NATIONAL STUDENT/YOUTH CONFERENCE to
Defend Affirmative Action and Integration
and Struggle for Equality

 

 
University of Michigan, Ann Arbor, June 1-3, 2001
 


CONFERENCE DECLARATION

Adopted at the National Student/Youth Conference to Defend Affirmative Action and Integration and Struggle for Equality, on June 3, 2001

91 voted For, 0 Against, 5 Abstaining

 The first National Student/Youth Conference To Defend Affirmative Action and Integration and Struggle for Equality, sponsored by the Coalition to Defend Affirmative Action & Integration, and Fight for Equality By Any Means Necessary (BAMN) Reverend Jesse Jackson's Rainbow/PUSH Coalition, and United for Equality and Affirmative Action (UEAA) convened in Ann Arbor, Michigan from June 1-3, 2001, is committed to building the new national, youth-led, mass, militant, integrated civil rights movement.

Our aim is to build broad and popular struggle to defeat the attacks on affirmative action and to fight all forms of racism, inequality, oppression and injustice in this society. We understand that building the new independent civil rights movement is necessary to transform American society, and to win equality and justice for all.

The May 16, 2001 reversal of the University of California (UC) Regents' ban on affirmative action proved that the new independent, youth-led civil rights movement can defeat the attack on affirmative action and can reshape the political landscape of this nation. We have to power to define the direction in which this nation moves, but only if we organize on an independent basis. The struggles to defend affirmative action and integration provide the basis for changing every aspect of the educational system and every other social institution in this society. As the new movement grows in numbers, strength and clarity, it will become possible to redress inequalities in educational funding and the growing resegregation of education, to explode the myth of meritocracy, to end the use of high-stakes standardized testing to determine educational opportunity, and to change the fundamental nature, substance, and goals of the whole educational system. Education must be based on the truth. The student intervenor-defendants' case in the University of Michigan Law School trial brought the truth about the central role of racism and the struggle to oppose it to an extensive public audience.

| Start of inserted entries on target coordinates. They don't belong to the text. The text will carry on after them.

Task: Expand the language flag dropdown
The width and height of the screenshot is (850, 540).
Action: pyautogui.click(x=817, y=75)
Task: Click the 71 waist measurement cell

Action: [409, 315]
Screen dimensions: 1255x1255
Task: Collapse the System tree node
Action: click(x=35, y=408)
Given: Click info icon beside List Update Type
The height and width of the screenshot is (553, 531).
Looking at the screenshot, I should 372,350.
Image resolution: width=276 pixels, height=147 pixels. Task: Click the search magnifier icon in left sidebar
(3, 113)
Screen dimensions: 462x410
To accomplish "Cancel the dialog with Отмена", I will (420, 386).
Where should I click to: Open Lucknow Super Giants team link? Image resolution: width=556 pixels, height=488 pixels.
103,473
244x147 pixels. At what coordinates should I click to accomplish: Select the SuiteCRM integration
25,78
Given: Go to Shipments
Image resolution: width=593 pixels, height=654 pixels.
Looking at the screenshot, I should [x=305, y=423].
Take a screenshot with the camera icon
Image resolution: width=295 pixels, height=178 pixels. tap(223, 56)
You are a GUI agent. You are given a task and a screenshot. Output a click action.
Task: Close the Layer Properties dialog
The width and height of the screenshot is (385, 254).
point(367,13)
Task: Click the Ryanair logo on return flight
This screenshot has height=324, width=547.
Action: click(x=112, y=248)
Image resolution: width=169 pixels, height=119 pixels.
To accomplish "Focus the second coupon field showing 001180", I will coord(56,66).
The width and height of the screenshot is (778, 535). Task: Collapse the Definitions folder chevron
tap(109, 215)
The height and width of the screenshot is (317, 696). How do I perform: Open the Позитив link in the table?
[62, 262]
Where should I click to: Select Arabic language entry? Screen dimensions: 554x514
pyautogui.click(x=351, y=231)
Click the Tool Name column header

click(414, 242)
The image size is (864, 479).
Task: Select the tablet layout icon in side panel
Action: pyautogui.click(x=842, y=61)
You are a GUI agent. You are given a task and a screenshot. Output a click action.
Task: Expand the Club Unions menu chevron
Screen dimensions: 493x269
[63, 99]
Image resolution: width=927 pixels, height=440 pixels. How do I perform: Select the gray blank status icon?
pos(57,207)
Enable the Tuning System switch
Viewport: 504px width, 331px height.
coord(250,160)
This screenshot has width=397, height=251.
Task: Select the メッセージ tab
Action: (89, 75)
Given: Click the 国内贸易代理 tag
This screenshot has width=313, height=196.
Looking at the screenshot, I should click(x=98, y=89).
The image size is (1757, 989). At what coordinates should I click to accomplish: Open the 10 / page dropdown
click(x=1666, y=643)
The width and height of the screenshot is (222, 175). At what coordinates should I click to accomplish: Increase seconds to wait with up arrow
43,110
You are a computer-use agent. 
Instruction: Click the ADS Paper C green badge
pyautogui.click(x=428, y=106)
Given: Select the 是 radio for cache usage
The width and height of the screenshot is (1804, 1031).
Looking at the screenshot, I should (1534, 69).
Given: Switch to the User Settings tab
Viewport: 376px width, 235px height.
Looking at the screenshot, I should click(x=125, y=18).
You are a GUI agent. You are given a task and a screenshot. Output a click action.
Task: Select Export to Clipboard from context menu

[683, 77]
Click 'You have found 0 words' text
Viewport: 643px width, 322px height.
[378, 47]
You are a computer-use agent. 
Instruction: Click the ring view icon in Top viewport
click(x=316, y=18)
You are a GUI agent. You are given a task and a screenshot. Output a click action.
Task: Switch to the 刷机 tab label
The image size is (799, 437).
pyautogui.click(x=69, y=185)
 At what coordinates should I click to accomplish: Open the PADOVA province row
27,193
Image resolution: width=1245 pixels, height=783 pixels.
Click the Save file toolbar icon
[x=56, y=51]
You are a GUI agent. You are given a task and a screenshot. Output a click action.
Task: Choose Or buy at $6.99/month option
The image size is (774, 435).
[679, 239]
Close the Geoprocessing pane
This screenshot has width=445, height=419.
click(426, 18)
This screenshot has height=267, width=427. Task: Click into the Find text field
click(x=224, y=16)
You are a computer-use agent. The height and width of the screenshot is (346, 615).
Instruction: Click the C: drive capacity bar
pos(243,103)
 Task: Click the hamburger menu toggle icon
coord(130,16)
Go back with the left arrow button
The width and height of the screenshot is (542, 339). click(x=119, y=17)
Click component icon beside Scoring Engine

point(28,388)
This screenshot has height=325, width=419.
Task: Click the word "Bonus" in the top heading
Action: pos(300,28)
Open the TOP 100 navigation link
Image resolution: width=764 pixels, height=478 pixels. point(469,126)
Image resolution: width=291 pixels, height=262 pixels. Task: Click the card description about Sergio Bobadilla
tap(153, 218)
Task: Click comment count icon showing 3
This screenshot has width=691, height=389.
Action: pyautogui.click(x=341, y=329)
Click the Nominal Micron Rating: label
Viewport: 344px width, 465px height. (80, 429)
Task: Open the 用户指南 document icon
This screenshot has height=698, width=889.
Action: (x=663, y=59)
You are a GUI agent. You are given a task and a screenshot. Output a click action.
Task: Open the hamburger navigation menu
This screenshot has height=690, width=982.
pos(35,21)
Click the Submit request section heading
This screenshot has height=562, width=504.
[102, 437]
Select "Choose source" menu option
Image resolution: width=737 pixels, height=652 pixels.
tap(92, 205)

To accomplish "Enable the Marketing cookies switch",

The student intervenors' defense of affirmative action in the University of Michigan Law School trial held between January 16 and February 16, 2001 explained the centrality of race and racism to the development of the social, economic, political and ideological foundation of this nation. The students proved that integration and the struggle for black equality is essential to social progress. In March 2001, thousands of white students and youth who were convinced by the students' case joined black, Latino, Asian-American, and other minority students to protest the Federal District Judge Bernard Friedman's reactionary, racist and sexist decision outlawing the University of Michigan Law School's affirmative action policies-a decision now appealed to the Sixth Federal Circuit Court in Cincinnati.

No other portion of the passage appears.